アパレルショップの社員割引の掟


BtoCビジネスを行っている会社では社員割引制度を導入しているところが数多くあります。主な目的は社員に対して行う福利厚生なのですが、別の目的で社員割引制度を導入していることもあります。アパレルショップでの社員割引制度がその典型的なものです。

1.アパレルショップの社員割引制度

多くのアパレルショップでは、自社商品購入のための社員割引制度を導入しています。これは社員に対する福利厚生制度の一環として導入しているのですが、もう一つマネキンとしての重要な役割も期待しています。

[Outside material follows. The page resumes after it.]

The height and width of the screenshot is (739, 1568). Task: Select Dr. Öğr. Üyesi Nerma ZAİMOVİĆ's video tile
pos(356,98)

通常、アパレルショップでは数体のマネキンに服を着せてお客様にアピールしていますが、ショップで働く社員にも着てもらうことでアピールをしています。販売している商品をおしゃれに着こなしている社員を目にすることで売上アップにつながることもあります。

お客様は自分で試着して着た時の見た目やサイズ感などを確認しますが、社員が着ているのを見ることで、第三者目線でどう見えるかを感じ取ることもできます。

なんといっても働く社員にとっては、割引価格で自社商品を購入できることは大きなメリットでしょう。自分の好きなブランドで安く購入できることを目的に働く社員も多くいます。

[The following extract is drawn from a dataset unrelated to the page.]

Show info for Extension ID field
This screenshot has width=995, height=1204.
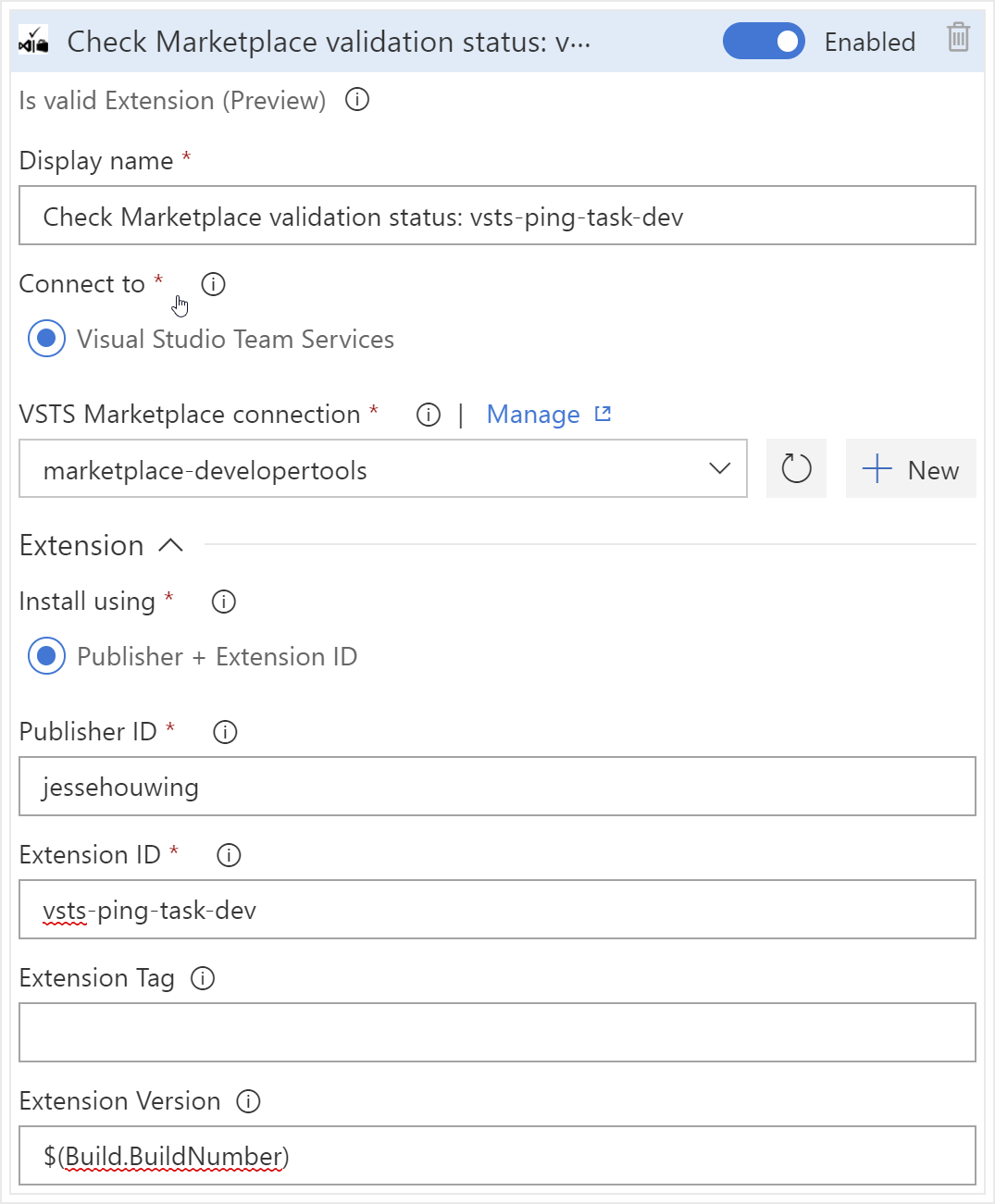tap(229, 855)
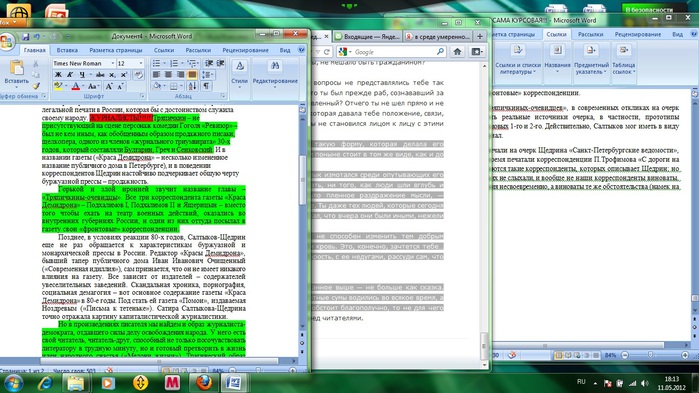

また、アルバイトを探す人は社員割引制度があるかどうかも重要な要素となっています。

2.毎日自社商品を着なければならないの?

アパレルショップの社員は基本的には自社商品を着て販売することが多いようです。とはいっても全身自社商品でなければならないかというとほとんどの場合は1点着ればよいという場合が多いです。

そもそも全アイテムを扱っているわけではありませんし、お客様側も他社商品と合わせて着ることが多いので、組み合わせもアドバイスしながら接客することは重要です。

3.社員割引の注意点

社員にとっては、割引率は高ければ高いほどいいのですが、社員割引制度を導入するときに割引率の設定には注意が必要です。

3.1 社員割引の性質

社員割引とは、会社から自社社員という限定された人に対して値引き販売をすることになりますから、原則として会社から社員に対して割引額に相当する給与を支給したことと解されます。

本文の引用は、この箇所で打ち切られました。